For the first time, a national sports policy articulates a strategic and structured roadmap that is both comprehensive and has a long-term vision. The Khelo Bharat Niti is built on five core pillars: excellence on the global stage, with a renewed emphasis on building high-performance centres and international competitiveness; economic development through sport by promoting sports manufacturing, tourism, and job creation; social inclusion by empowering women, tribal communities, Divyangjan (people with disabilities), and reviving indigenous games; promotion of a nationwide fitness culture through community-based initiatives and integration with campaigns like Fit India; and integration of sport with education, including curriculum reforms, teacher training, and dual career pathways in line with the National Education Policy 2020.
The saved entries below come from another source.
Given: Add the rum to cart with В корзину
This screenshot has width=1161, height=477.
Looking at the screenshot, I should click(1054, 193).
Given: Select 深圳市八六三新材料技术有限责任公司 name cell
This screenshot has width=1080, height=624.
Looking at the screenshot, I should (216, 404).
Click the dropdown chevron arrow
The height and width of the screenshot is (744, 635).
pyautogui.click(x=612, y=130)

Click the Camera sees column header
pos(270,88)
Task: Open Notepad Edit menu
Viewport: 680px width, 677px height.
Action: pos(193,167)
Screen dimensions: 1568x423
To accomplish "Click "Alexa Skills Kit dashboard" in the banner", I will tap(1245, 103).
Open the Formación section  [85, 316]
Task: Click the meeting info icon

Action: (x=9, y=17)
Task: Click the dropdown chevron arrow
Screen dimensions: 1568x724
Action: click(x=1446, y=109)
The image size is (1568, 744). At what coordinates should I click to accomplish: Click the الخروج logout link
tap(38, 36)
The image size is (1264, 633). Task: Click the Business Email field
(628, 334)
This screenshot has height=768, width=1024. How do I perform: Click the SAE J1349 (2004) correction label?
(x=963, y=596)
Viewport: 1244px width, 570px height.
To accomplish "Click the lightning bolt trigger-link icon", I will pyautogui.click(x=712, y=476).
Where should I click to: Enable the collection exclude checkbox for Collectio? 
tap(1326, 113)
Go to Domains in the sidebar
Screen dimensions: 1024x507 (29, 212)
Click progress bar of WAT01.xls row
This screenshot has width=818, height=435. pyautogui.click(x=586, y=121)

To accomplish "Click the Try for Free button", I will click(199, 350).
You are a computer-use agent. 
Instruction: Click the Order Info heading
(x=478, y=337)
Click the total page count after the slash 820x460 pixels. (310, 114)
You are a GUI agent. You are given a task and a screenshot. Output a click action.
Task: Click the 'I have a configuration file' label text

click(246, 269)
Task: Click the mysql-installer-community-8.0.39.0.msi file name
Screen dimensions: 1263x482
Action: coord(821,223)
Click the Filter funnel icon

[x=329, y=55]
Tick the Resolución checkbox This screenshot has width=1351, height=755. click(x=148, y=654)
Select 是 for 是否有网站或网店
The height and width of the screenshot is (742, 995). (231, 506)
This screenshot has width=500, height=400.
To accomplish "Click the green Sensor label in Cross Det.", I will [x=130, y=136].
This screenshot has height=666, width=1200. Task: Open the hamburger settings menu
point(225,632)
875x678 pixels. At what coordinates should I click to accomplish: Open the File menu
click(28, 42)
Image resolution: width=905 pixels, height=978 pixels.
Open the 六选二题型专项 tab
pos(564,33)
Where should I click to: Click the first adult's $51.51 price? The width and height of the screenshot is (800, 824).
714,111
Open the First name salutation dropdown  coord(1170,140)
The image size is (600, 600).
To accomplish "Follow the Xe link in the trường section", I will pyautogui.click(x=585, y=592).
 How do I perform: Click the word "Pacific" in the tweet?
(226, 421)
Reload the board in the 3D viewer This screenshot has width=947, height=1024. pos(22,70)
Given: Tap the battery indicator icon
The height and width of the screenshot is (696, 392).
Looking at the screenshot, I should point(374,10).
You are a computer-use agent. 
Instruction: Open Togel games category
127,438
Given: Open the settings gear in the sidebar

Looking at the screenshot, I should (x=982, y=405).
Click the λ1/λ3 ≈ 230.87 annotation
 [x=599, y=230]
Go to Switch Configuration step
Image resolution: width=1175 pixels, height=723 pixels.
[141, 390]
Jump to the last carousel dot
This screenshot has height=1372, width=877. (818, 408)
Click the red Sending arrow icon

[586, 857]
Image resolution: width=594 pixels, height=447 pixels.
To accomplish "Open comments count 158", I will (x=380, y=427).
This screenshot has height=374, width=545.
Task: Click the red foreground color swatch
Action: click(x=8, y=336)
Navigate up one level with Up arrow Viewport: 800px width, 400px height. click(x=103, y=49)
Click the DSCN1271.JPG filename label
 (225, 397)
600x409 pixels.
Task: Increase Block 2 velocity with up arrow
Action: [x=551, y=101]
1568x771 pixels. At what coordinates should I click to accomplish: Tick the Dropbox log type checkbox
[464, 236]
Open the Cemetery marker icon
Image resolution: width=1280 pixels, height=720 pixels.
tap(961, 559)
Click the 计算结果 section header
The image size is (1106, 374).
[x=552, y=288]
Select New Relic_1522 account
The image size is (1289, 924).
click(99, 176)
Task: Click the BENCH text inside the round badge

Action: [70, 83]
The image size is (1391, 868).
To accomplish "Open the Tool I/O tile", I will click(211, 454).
What makes this policy particularly significant is the timing of its arrival. India’s stated aspiration to host the 2036 Olympic Games is both audacious and inspiring. It requires more than rhetoric; it calls for deep reforms, systematic planning, and a grassroots-to-global pipeline of athletes and infrastructure. The Khelo Bharat Niti provides that scaffolding. It signals a shift from viewing sport merely as recreation to recognising it as a powerful instrument of nation-building.
A particularly novel feature of the policy is its framing of sport as a driver of economic growth. Khelo Bharat Niti goes beyond medals, aiming to unlock jobs, boost tourism, and attract investment through sports infrastructure, manufacturing, and start-ups. This economic lens is a strategic shift, positioning sport as both a public good and a growth sector.
Beyond the Centre
In a federal polity like India, the real test of any national policy lies in State-level convergence. While sport is constitutionally a State subject, only about a dozen States have formal sports policies — from early movers like Maharashtra and Madhya Pradesh to recent efforts in Gujarat, Haryana, and Uttarakhand. Mizoram has gone further by granting industry status to sports. Many others still lag behind. To achieve meaningful outcomes, State policies must align with the broader goals of the Khelo Bharat Niti, supported by coordination, fiscal backing, and shared political will.
The policy also outlines a strategic framework for delivery, and central to this vision is the Draft National Sports Governance Bill, 2024. Once enacted, it is expected to bring much-needed transparency, accountability, and professionalism to India’s National Sports Federations (NSFs) by setting up a Sports Regulatory Board, athlete commissions, and a Safe Sport framework. If Khelo Bharat Niti 2025 sets the vision, this bill could be the mechanism that enables its delivery.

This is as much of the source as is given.